Una de las experiencias más fuertes en mi vida sacerdotal es constatar cuánto sufrimiento hay en el mundo. Es difícil encontrar personas que no carguen con heridas. En la niñez, en la adolescencia, la juventud, la edad adulta, la ancianidad, se padecen heridas. En la vida matrimonial, familiar, social, laboral, moral, religiosa, se padecen heridas. Heridas que pesan hondo sobre la propia psicología, el estado de ánimo y la conciencia. Heridas que condicionan y que hacen sufrir mucho.

¿Qué puede ayudarnos a sanar?

1. Deseo de sanar. Ante todo debemos reconocernos enfermos y querer sanar.

2. El perdón. El perdón es un bálsamo para la herida. Podemos reconocer nuestras limitaciones y miserias y acudir a la penitencia para pedir perdón. Podemos y debemos también perdonar y perdonarnos. En materia de perdón, el modo en que se comporta Dios Padre con nosotros es nuestro punto de referencia. Cuando arrepentidos vamos a pedir perdón a Dios con humildad, una y otra vez escuchamos que nos dice: «Te sigo amando igual, vete y no peques más.»

3. La fe. Por la fe reconocemos a Cristo como médico capaz de sanarnos. Debemos creer que Él puede curarnos. Sólo Él que nos creó, sólo quien sabe de qué barro estamos hechos puede reparar las heridas de nuestro corazón. «Bendito sea Dios y Padre de nuestro Señor Jesucristo, Padre misericordioso y Dios de toda consolación, que nos consuela en toda tribulación nuestra.» (2a. Corintios 1, 3-4)

4. La Eucaristía. La Eucaristía tiene el poder de reparar en nosotros la imagen de Cristo. San Ignacio de Antioquía define la Eucaristía como antídoto para no morir.
■ ■ ■
■ Ejercicio 1: En el texto sobre la sanación de las heridas, ¿cómo define San Ignacio de Antioquía la Eucaristía?
■ Ejercicio 2: Prosigue el texto sobre la sanación de las heridas a partir de su última oración.
■ ■ ■
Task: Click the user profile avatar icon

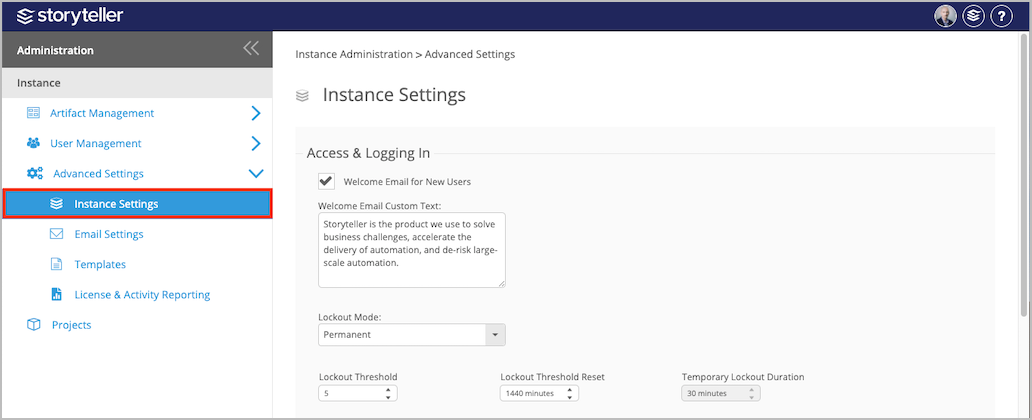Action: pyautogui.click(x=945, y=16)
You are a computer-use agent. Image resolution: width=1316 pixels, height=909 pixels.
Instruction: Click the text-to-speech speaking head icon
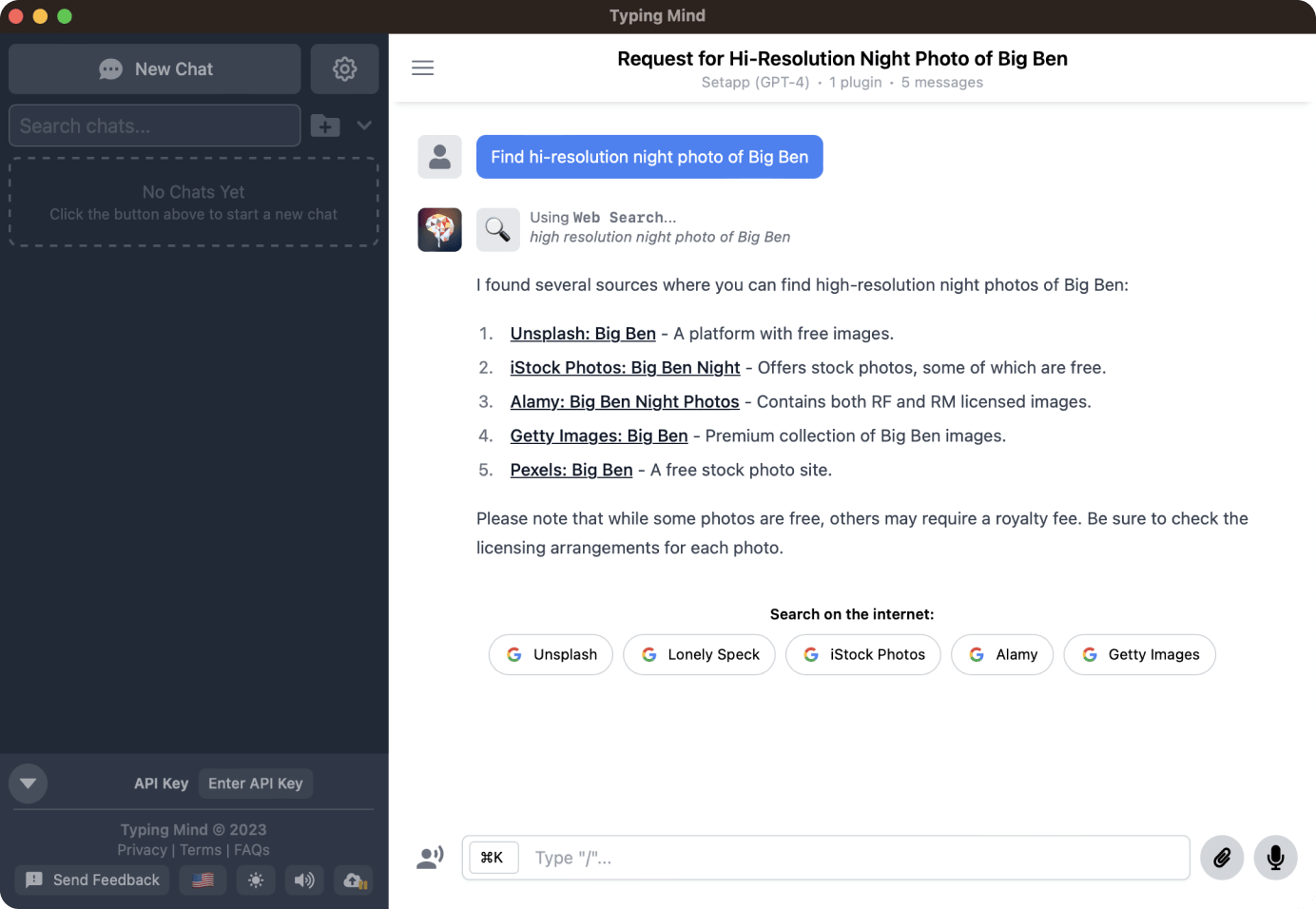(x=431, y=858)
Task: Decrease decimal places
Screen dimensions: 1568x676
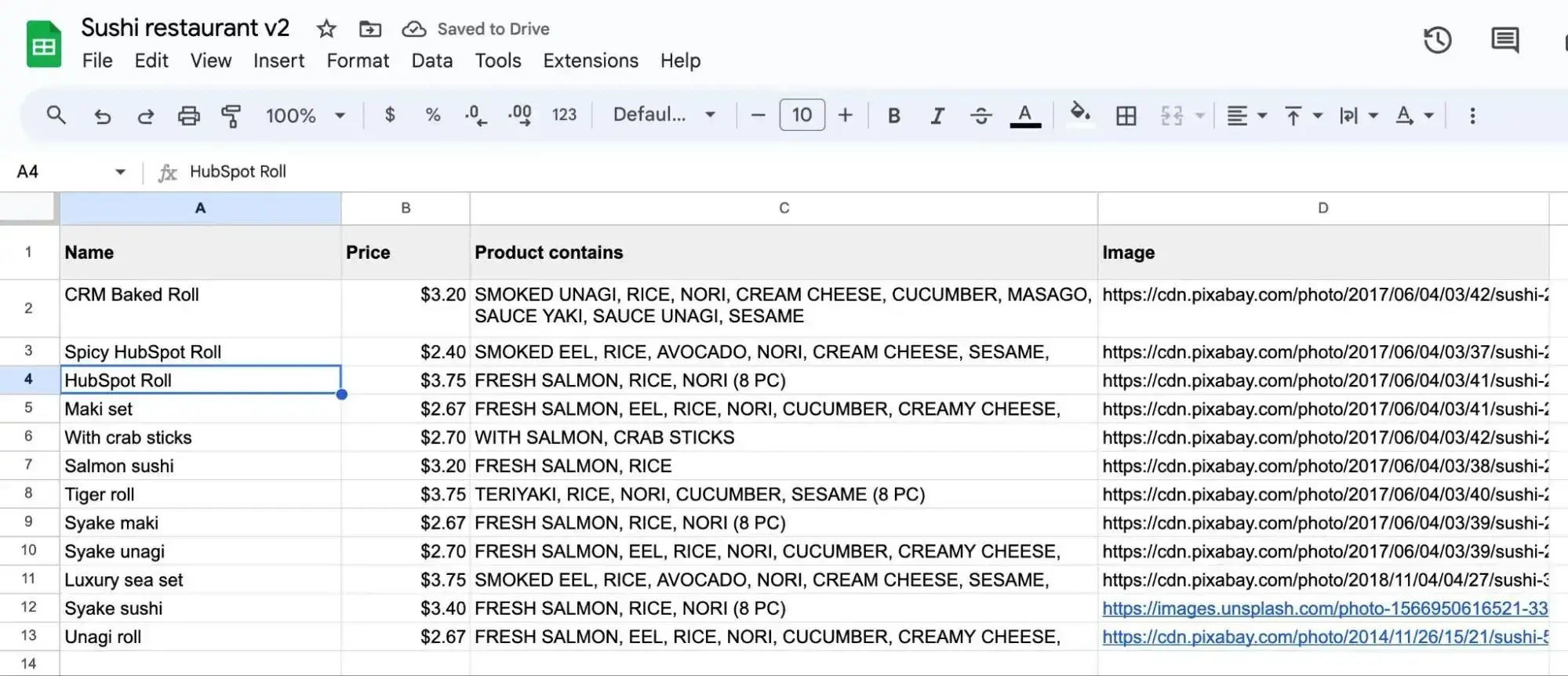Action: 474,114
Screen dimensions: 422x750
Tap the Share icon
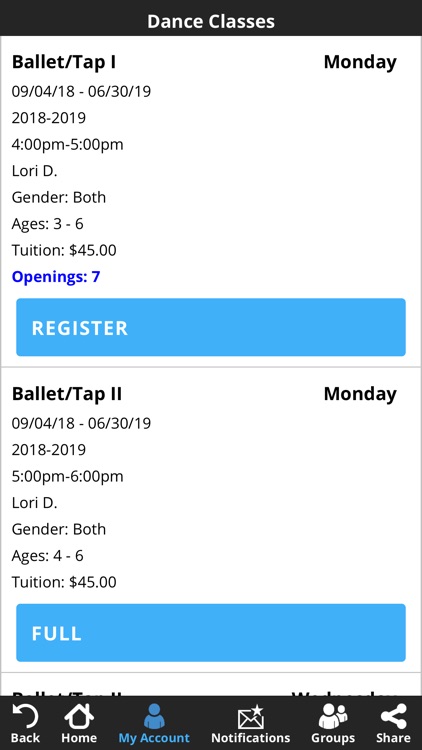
■ ■ ■
■ Sección de respuestas 1: Como antídoto para no morir.

■ Sección de respuestas 2:
A todos nos ayuda sentirnos acompañados cuando estamos enfermos. Jesús nos acompaña siempre y sufre con nosotros. Jesús no es ajeno a nuestras heridas. Más aún, las asumió y se quedó con ellas. Cuando Cristo resucitó, mostró a los discípulos las heridas de sus manos, de sus pies y de su costado. Y de esa herida más profunda, la del costado traspasado, salió sangre y agua y es fuente fecunda de gracias. Cuando la persona herida recibe los sacramentos y hace oración con fe y confianza, lo que hace es acudir a los pies de Cristo Resucitado para que el Agua viva le sane. «Por sus llagas hemos sido curados» (1 Pe 2,24)

5. La oración. En la oración acudimos a Dios para pedirle que cure nuestras heridas. Dios quiere sanarnos pero espera que nosotros acudamos a Él y le digamos que le necesitamos como médico y que confiamos en el poder curativo de su misericordia. Dios no nos receta nada a la fuerza, respeta siempre nuestra libertad, espera la actitud humilde del orante que acude a Él libremente y le suplica con confianza  que le sane: «Todo aquello que pidáis con fe en la oración, lo recibiréis» (Mt 21,22)

Y una vez que le pedimos la gracia de sanar, terminar la oración con la certeza de que Él se hará cargo. Debemos pedir con fe, como la hemorroísa a la que Jesús le dijo: «Tu fe te ha sanado» (Mt 9,22). Esta mujer creía firmemente que lo que pedía en la oración podía darlo por recibido: «Todo aquello que pidáis en la oración, creed que ya lo habéis recibido.» (Mc 11,24)

La oración es condición para que Cristo Médico nos cure. La oración es una medicina. La oración tiene el poder de llenarnos de paz, de hacer que la luz de Cristo brille donde hay tinieblas y así ayudarnos a superar el resentimiento, la angustia, la tristeza y la desesperación.

Cuando el alma herida ora, se centra en Cristo y su oración es antídoto contra los pensamientos que andan en busca de culpables, lo que equivale a seguir rascando la herida. Hemos de centrar la memoria en los dones de Dios, no en las heridas ni en los culpables. El recuerdo de Dios es curativo. El recuerdo de las heridas y de sus causas nos hunde más en la amargura. La herida del orante sana; la otra gangrena. «Sea cual sea su agravio, no guardes rencor al prójimo, y no actúes guiado por un arrebato de violencia»  (Eclesiástico 10, 6)  “Sed compasivos como vuestro Padre es compasivo. No juzguéis y no seréis juzgados, no condenéis y no seréis condenados; perdonad y seréis perdonados. Dad y se os dará; porque con la medida con que midáis se os medirá”. (Lucas 6, 36-38)

¿Te sientes moralmente enfermo? ¿Está aún viva alguna herida que te da rabia, te avergüenza y te hace sufrir? Ora más, ora con fe, ora con más humildad. Y si no puedes o no te sale, simplemente acude a Él y pídele que te sane.

“En ti, Dios, me cobijo,

¡nunca quede defraudado!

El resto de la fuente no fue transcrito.